When the line with "Given: Toggle Together" appears below, start repeating lines exactly, and keep going through the line with "Toggle the large player size icon"; add nothing outside that span.

== Records supplied ==
★ ★ ★

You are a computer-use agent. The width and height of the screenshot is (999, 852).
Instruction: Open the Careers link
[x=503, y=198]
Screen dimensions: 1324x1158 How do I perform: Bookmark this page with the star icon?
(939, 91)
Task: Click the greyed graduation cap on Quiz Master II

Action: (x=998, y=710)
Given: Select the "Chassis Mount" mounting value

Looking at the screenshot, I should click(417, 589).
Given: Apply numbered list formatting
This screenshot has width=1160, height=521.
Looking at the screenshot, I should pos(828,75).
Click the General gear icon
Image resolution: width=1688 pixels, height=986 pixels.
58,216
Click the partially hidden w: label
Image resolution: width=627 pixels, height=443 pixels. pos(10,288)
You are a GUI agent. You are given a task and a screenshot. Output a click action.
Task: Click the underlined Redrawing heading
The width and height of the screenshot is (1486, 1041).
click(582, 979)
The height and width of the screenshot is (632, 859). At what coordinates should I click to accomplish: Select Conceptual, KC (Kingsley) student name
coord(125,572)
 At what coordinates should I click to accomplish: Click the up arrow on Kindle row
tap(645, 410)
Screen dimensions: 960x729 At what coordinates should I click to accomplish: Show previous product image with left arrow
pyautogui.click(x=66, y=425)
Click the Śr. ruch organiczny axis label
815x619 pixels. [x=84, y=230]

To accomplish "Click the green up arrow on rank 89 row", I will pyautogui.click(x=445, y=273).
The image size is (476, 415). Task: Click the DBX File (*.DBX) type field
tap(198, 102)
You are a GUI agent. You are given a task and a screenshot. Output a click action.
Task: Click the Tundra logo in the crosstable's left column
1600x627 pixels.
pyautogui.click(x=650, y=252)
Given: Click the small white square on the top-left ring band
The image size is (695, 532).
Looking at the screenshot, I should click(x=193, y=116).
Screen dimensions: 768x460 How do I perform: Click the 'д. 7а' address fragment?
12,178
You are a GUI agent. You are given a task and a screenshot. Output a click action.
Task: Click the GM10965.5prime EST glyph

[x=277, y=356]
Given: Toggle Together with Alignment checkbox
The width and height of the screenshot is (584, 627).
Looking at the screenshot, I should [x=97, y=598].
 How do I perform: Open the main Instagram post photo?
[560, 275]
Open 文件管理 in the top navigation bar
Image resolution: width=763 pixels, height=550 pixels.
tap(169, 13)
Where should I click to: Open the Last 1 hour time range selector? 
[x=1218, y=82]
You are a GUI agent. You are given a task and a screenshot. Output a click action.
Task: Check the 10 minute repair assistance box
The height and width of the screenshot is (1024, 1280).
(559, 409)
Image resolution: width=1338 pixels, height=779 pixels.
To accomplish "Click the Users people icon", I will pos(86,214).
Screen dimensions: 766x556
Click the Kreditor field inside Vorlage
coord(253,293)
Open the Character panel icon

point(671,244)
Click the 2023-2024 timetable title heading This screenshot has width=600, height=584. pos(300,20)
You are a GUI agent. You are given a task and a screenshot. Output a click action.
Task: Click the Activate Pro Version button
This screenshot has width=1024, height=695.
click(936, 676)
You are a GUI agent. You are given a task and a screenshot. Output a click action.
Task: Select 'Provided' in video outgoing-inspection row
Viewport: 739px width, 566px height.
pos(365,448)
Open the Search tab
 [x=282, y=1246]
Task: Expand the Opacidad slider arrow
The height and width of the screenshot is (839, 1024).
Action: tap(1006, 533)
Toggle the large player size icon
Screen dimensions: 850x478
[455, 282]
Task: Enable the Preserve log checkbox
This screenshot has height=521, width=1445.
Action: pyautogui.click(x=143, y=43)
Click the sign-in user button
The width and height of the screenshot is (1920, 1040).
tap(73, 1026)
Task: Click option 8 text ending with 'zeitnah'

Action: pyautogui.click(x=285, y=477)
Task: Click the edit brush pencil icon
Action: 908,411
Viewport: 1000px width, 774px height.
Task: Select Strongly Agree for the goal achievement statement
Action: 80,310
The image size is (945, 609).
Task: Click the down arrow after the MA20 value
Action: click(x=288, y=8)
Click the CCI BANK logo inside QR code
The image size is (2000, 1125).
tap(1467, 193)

★ ★ ★

== Finished exercise ==
Given: Toggle Together with Alignment checkbox
The width and height of the screenshot is (584, 627).
Looking at the screenshot, I should [x=97, y=598].
 How do I perform: Open the main Instagram post photo?
[560, 275]
Open 文件管理 in the top navigation bar
Image resolution: width=763 pixels, height=550 pixels.
tap(169, 13)
Where should I click to: Open the Last 1 hour time range selector? 
[x=1218, y=82]
You are a GUI agent. You are given a task and a screenshot. Output a click action.
Task: Check the 10 minute repair assistance box
The height and width of the screenshot is (1024, 1280).
(559, 409)
Image resolution: width=1338 pixels, height=779 pixels.
To accomplish "Click the Users people icon", I will pos(86,214).
Screen dimensions: 766x556
Click the Kreditor field inside Vorlage
coord(253,293)
Open the Character panel icon

point(671,244)
Click the 2023-2024 timetable title heading This screenshot has width=600, height=584. pos(300,20)
You are a GUI agent. You are given a task and a screenshot. Output a click action.
Task: Click the Activate Pro Version button
This screenshot has width=1024, height=695.
click(936, 676)
You are a GUI agent. You are given a task and a screenshot. Output a click action.
Task: Select 'Provided' in video outgoing-inspection row
Viewport: 739px width, 566px height.
pos(365,448)
Open the Search tab
 [x=282, y=1246]
Task: Expand the Opacidad slider arrow
The height and width of the screenshot is (839, 1024).
Action: tap(1006, 533)
Toggle the large player size icon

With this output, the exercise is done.